Re: Why my perft nps lower than usual nps ?

Post by Chan Rasjid »

Sven Schüle wrote:You are generating moves before checking for depth == 0, making it useless most of the time. Since move generation is probably about the only expensive operation per node in perft, this increases the overall effort per node by about one branching factor. I would better do it this way in search_perft():

1. Return on illegal position
2. Increment nodes
3. On depth == 0, increment perftnodes and return
4. Test for being in check
5. Generate moves
6. Loop over moves

Sven
I have to genmove() before testing for depth == 0 as I use the method of capture-king in the next node to detect that a node is illegal.
Sven
Posts: 4052
Joined: Thu May 15, 2008 9:57 pm
Location: Berlin, Germany
Full name: Sven Schüle

Re: Why my perft nps lower than usual nps ?

Post by Sven »

Chan Rasjid wrote:
Sven Schüle wrote:You are generating moves before checking for depth == 0, making it useless most of the time. Since move generation is probably about the only expensive operation per node in perft, this increases the overall effort per node by about one branching factor. I would better do it this way in search_perft():

1. Return on illegal position
2. Increment nodes
3. On depth == 0, increment perftnodes and return
4. Test for being in check
5. Generate moves
6. Loop over moves

Sven
I have to genmove() before testing for depth == 0 as I use the method of capture-king in the next node to detect that a node is illegal.
Then you have the explanation you were asking for. Your method implies that your perft is slower in terms of nps than your regular search, because you always do full move generation at the leaves of perft. Your regular search does not suffer from that because at depth == 0 you make qsearch() - I assume - where you generate only captures, but these are sufficient to detect illegal moves via king capture.

So a little improvement for your perft nps would be to call gen_captures() instead of gen_all() if depth == 0.

Sven
Chan Rasjid
Posts: 588
Joined: Thu Mar 09, 2006 4:47 pm
Location: Singapore

Re: Why my perft nps lower than usual nps ?

Post by Chan Rasjid »

Sven,

You are spot on.

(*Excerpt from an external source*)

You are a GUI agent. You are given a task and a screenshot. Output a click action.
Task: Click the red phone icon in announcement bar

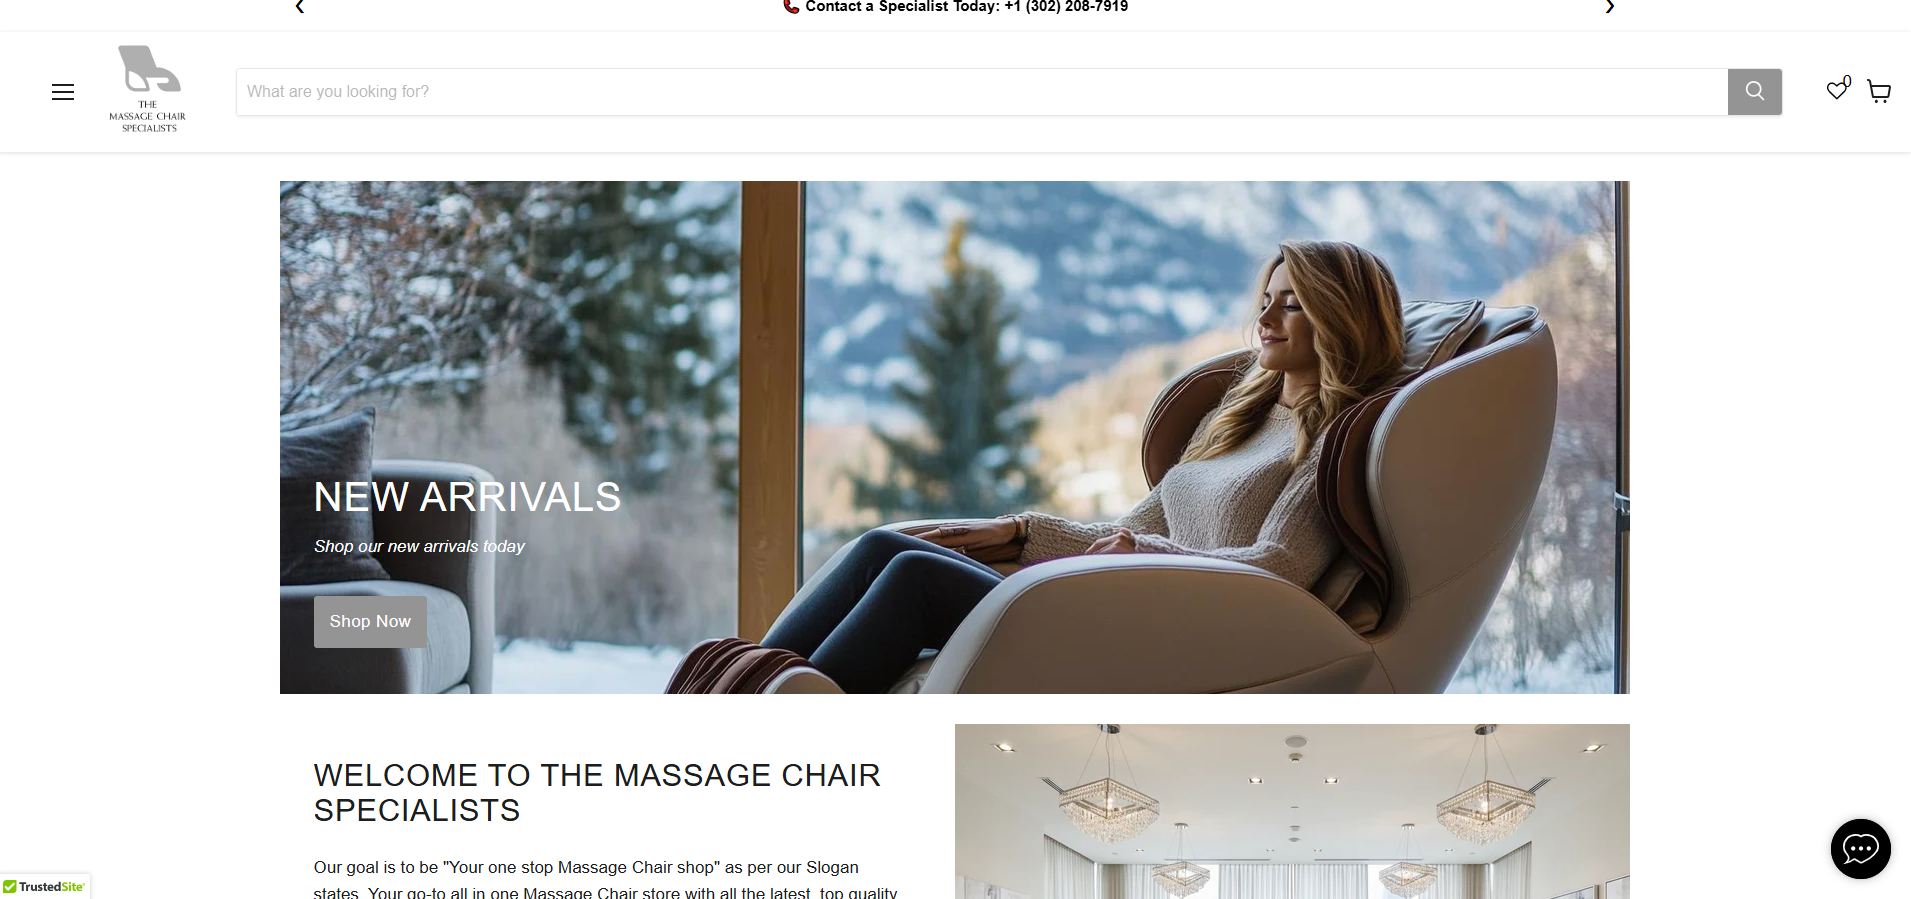pyautogui.click(x=791, y=6)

I found it independently, but too slow.

Code: Select all

static void search_perft(int depth, int side){
   move_t movestack[256], *m;
   check_t check_s[1];
   
   if (depth == 0) {
   /*
      This gen_all(movestack, check_s, side) is fairly expensive as it generates also the neutral moves which  has costly move ordering - maybe with decreasing returns !  
      
      m = gen_all(movestack, check_s, side);
      if (m != NULL);
      else {
         return;
      }

   */
   
      // call this to validate the legality of this node.
      if ((m = genqs(movestack, side, NULL)) != NULL){
         ++pnodes;
         ++perftnodes;
         return;
      }else {/* invalid, capt King */
         return;
      }
   }

   is_incheck(check_s, side);
   m = gen_all(movestack, check_s, side);
   if (m != NULL);
   else {/* invalid, capt King */
      return;
   }
   ++pnodes;
   if (depth == 0) {
      ++perftnodes;
      return;
   }
   for (m = movestack; *m; ++m){
      makeperft(*m, side);
      search_perft(depth - 1, side ^ 1);
      unmakeperft(*m, side);
   }

   return;
}
nps now for athlon64 3500+:
perft 1 20, nps(0)
perft 2 400, nps(0)
perft 3 8902, nps(2440500)
perft 4 197281, nps(1914734)
perft 5 4865609, nps(3153593)
perft 6 119060324, nps(4132615)
perft 7 3195901860, nps(4294715)
So it could mean my ordering of neutral moves is too elaborate.

Thanks
Rasjid
Sven
Posts: 4052
Joined: Thu May 15, 2008 9:57 pm
Location: Berlin, Germany
Full name: Sven Schüle

Re: Why my perft nps lower than usual nps ?

Post by Sven »

Chan Rasjid wrote:Sven,

You are spot on. I found it independently, but too slow.

Code: Select all

...
So it could mean my ordering of neutral moves is too elaborate.
I can think of a possible reason why your original version failed. It is a common mistake, or let's call it "bad programming habit", to write big functions that serve for more than one purpose at once. In your case, your gen_all() function includes both move generation *and* move ordering, and it is also used for illegal move detection. By separating these issues you gain much more flexibility. It may turn out that the performance of perft() is much less crucial than the performance of your regular search, but nevertheless it can often be considered a design flaw to put too much functionality into one function, simply because that function becomes too specialized and is not easy to reuse at other places. Every time you want to use gen_all() you have to buy everything it includes, even if you don't like it. In your case, gen_all() was in fact not reusable for perft without accepting major drawbacks due to useless generation and ordering of irrelevant neutral moves.

As to your new implementation, I would still consider it as kind of an "intermediate" solution since I expect that your genqs() function includes move ordering, too, which has zero meaning for perft due to absence of alpha-beta. I would separate the ordering and the generation parts for both gen_all() and genqs(). Furthermore, I still think that legality check can be done much simpler and faster than by generating all capture moves. But maybe you are currently in a situation where you want to postpone "optimizations". (Having made perft faster by a factor of >10 may indeed be more than an "optimization", in this case I think you simply use a superior algorithm.) So separating ordering from generation can be useful, using a faster legality check is kind of "optional".

For your regular search, can you explain briefly how gen_all() works? Do you generate moves piece by piece and calculate ordering data immediately when a move is generated, stopping in the middle when generating a king capture?

Sven